Más de 1300 camiones bolivianos han sido perjudicados en la frontera con Chile, por un paro en los recintos aduaneros del vecino país desde el 24 de mayo pasado, lo que provoca millonarias pérdidas al sector, a los empresarios y a Bolivia en general. De hecho, no es la primera vez en los últimos seis meses que se enfrenta una situación de esa naturaleza.
Una primera observación, bastante importante, es que Chile bloquea de esa manera el normal flujo comercial que Bolivia tiene por puertos chilenos, lo cual representa una violación del Tratado de 1904 que, bajo la amenaza del uso de la fuerza, se le impuso al país luego de la ocupación militar de 1879 con la cual se nos quitó presencia soberana en el Pacífico.
Pero no es solo sobre ese dato que se debe reflexionar, sino por la suma de hechos que, desde que Bolivia presentó la demanda ante La Haya, se han ido produciendo desde el país vecino.
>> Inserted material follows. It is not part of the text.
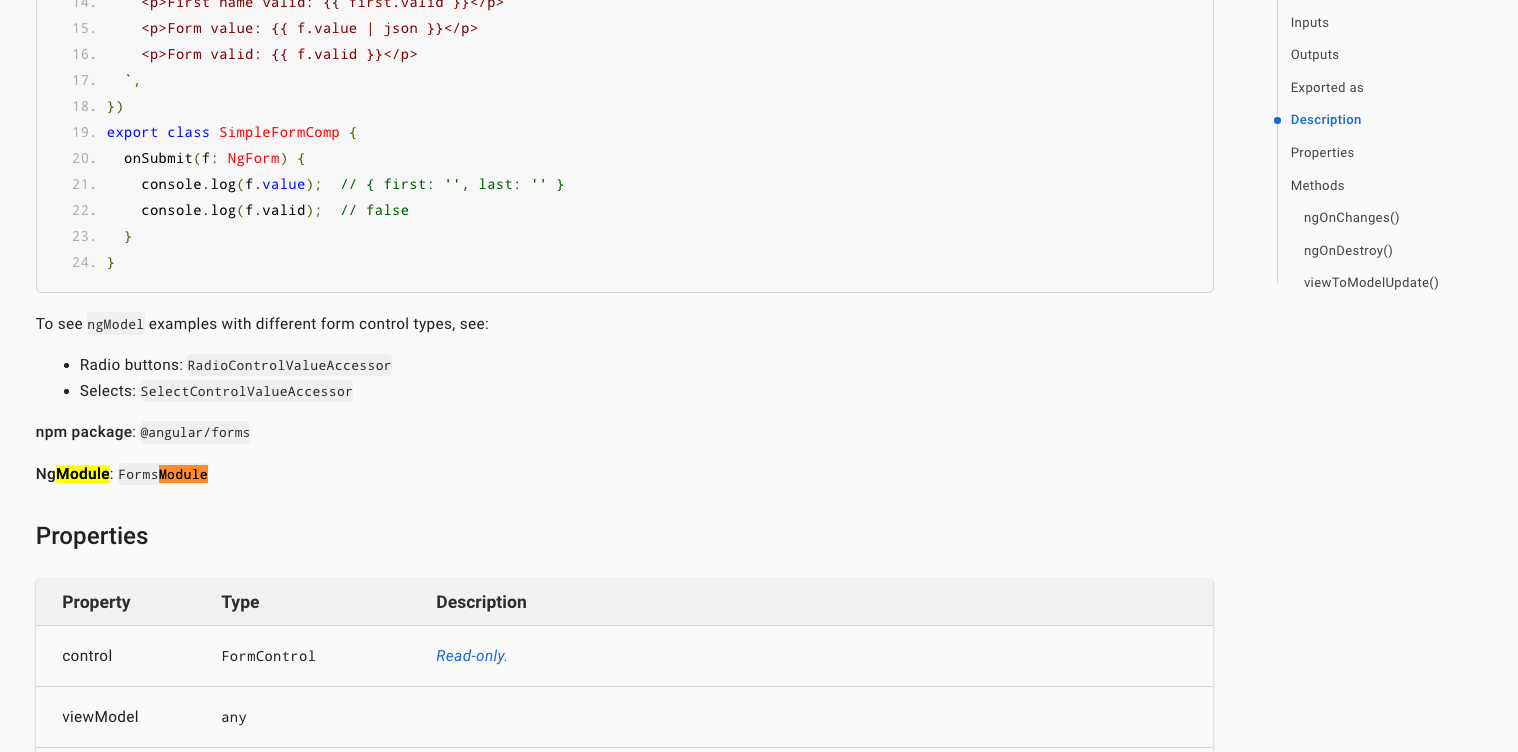The width and height of the screenshot is (1518, 752).
Task: Follow the RadioControlValueAccessor link
Action: [289, 365]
Es decir no es ninguna casualidad el paro aduanero en la frontera. Lo que está sucediendo es la aplicación de una estrategia política que busca provocar una reacción del gobierno boliviano que afecte su imagen internacional y en cierta medida deslegitime el fallo que deberá emitir la Corte Internacional de Justicia (CIJ) en 2018.
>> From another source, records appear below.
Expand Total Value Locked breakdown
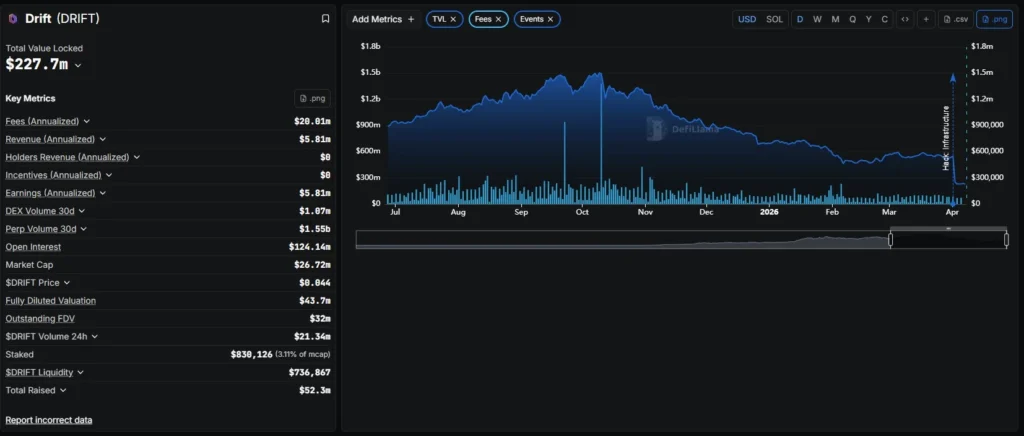1024x436 pixels. (x=78, y=65)
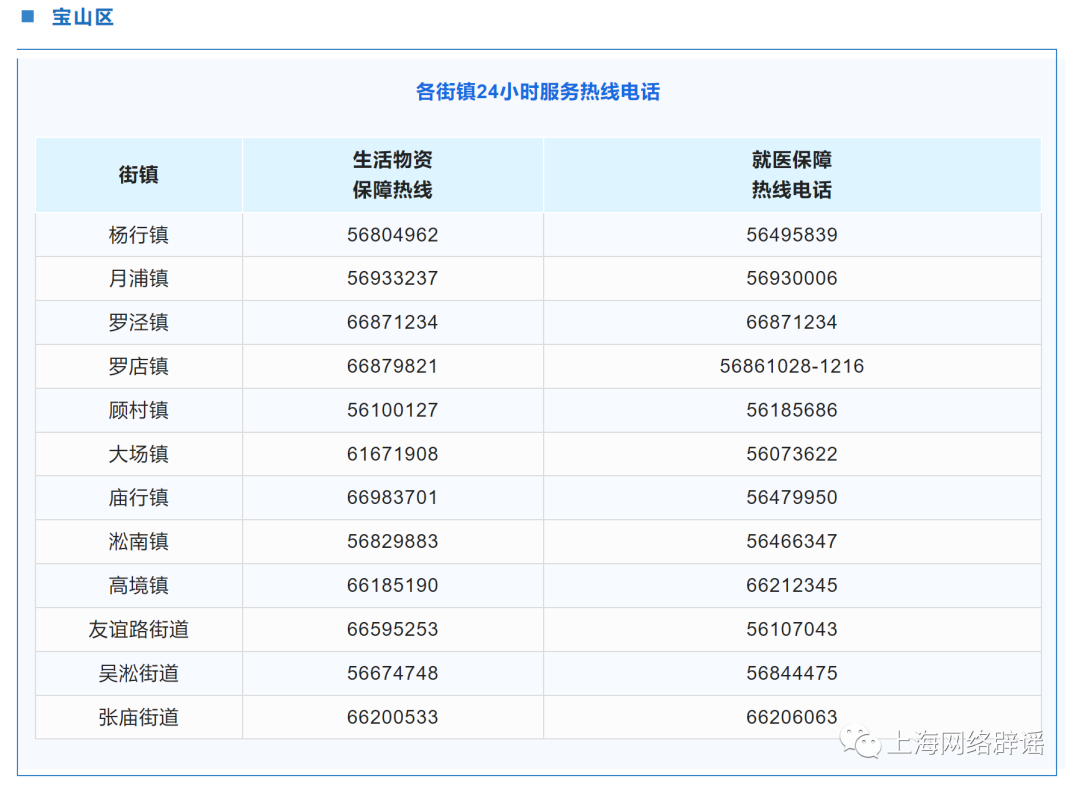Click the 就医保障热线电话 column header

[x=790, y=174]
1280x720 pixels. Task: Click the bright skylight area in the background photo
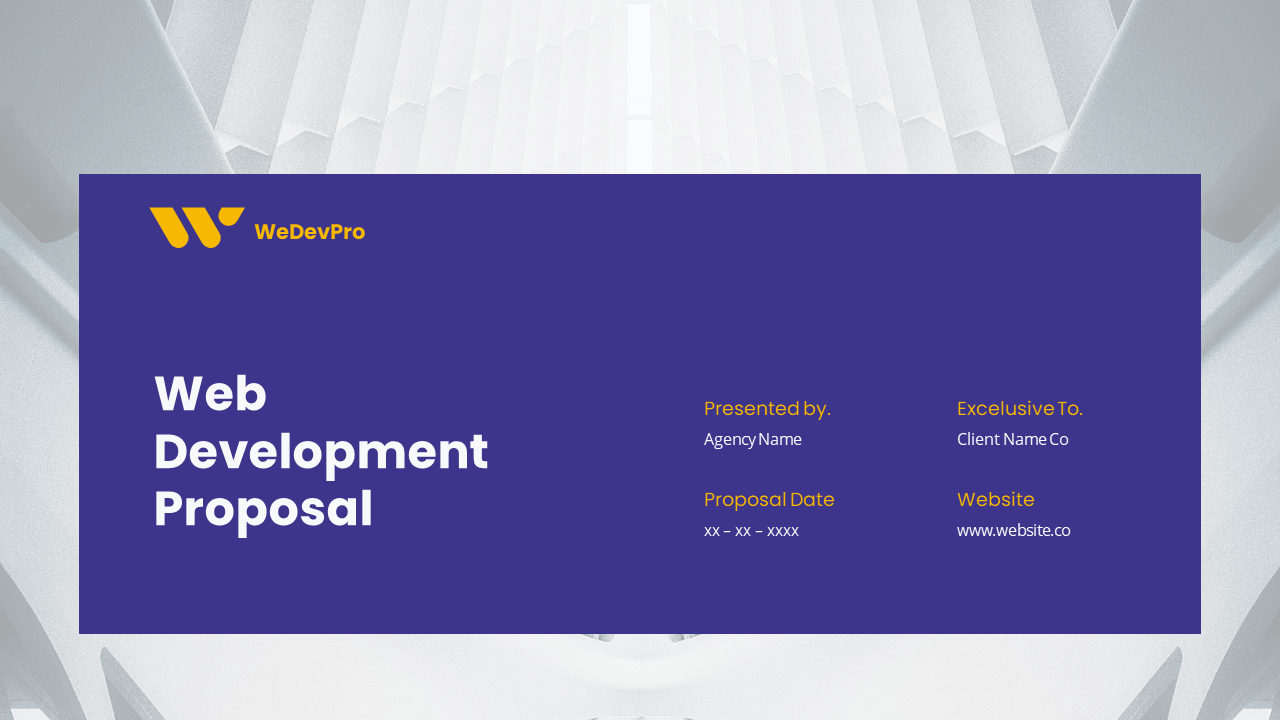coord(638,60)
El hecho más reciente que precedió a este paro aduanero en la frontera, es la detención de nueve bolivianos (dos militares y siete funcionarios de la Aduana) bajo el argumento de que hubieran pasado el límite de la frontera boliviana. Aun considerando esa hipótesis como válida –lo que ha sido negado y demostrado por las autoridades bolivianas-, la reacción de las autoridades chilenas no han sido de buena fe ni mucho menos de reciprocidad, ya que han sido varias veces en las cuales Bolivia ha devuelto a policías y militares del vecino país, no sin antes tomar medidas diplomáticas y administrativas de reclamo, que cometieron igual imprudencia.
Pero es la consideración de otros hechos y no de unos cuantos que demuestran que Bolivia lo que está enfrentando es una estrategia orientada a desplazar de la agenda nacional e internacional nuestro principal diferendo con Chile y que es el reclamo de nuestro legítimo derecho a sentar soberanía sobre las costas del Pacífico. Una mirada a los meses de abril y mayo permite apreciar que la cobertura noticiosa ha girado en más de un 90 por ciento alrededor de la demanda política y legal para obtener la libertad de los nueve bolivianos.
Entre los otros hechos que formar parte de la estrategia chilena están la instalación de una base militar a 15 km de la frontera con Bolivia, los ejercicios militares chileno-estadounidenses en la misma región, las declaraciones de los ministros de Defensa y el Canciller del vecino país en tonos de amenaza del uso de fuerza si llegaría el momento de defender la soberanía de su país ante un eventual fallo favorable de La Haya para Bolivia.
Entonces, así es como Bolivia debe ver todos los hechos que se están registrando desde el lado chileno. Es la activación de medidas para desplazar el escenario de un lugar a otro (del mar a otros temas) con el objetivo de desportillar la estrategia global boliviana que hasta ahora le había sacado ventaja a la desarrollada por el país vecino.
La detención de los nueve, los paros aduaneros en la frontera y en los puertos que usa Bolivia en función del Tratado de 1904, las afectaciones a nuestras exportaciones e importaciones y los mensajes militares simbólicos son nada más que medidas de una estrategia global chilena para desviar la mirada de lo principal.